Toutes ces femmes qui ont été symbolisées sur grand écran d'abord timidement par les Martine Carol et les Brigitte Bardot puis d'une manière plus effrontée mais sans perdre pour autant une once de féminité par les Dorléac, Deneuve, Seyrig, etc...
Lamiel, l'héroïne de ce roman de Stendhal, aurait pu très bien lancer des pavés parisiens sur les CRS, mais voilà elle vit dans la France de Charles X puis dans celle de Louis-Philippe ; mais voilà elle en a rien à foutre...

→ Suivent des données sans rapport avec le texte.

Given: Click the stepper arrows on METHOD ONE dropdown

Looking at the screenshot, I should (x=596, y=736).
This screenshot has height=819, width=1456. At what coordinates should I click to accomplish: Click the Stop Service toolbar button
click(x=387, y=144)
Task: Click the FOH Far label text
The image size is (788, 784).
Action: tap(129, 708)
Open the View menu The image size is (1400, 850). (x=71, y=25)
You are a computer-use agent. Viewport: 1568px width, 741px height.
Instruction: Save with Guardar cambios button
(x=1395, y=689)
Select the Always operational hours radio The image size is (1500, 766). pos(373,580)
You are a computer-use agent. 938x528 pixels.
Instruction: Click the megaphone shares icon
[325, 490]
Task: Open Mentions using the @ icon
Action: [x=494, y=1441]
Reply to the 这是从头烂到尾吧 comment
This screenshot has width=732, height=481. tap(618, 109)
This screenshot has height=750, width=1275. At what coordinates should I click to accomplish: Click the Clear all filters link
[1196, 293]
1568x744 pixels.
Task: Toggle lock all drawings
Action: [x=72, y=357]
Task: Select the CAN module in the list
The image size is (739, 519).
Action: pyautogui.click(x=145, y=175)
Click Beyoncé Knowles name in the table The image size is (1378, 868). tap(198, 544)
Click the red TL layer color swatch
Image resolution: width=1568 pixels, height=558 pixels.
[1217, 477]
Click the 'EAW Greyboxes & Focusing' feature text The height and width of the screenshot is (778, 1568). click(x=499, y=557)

La protagoniste est une insoumise, qui n'est décidée, et qui n'en fera, qu'à en faire à sa tête ; et qui ne se servira des conventions sociales, surtout pas pour les subir, mais dans son propre intérêt. Autant dire qu'on s'y attache sans mal d'autant que l'écrivain a eu l'intelligence d'en faire une rebelle qui n'en est en aucun cas une méchante fille, juste quelqu'un qui veut vivre pleinement sa vie.
Stendhal, qui avait plus habitué son public à un romantisme sombre et morbide avec ses deux romans les plus célèbres "Le Rouge et le Noir" et "La Chartreuse de Parme", se fait ici un brillant satiriste où personne n'est épargné de la plus petite paysanne au plus noble des nobles. Les 100 premières pages forment un chef d'oeuvre d'humour dans ce sens. Après ça s’estompe un peu...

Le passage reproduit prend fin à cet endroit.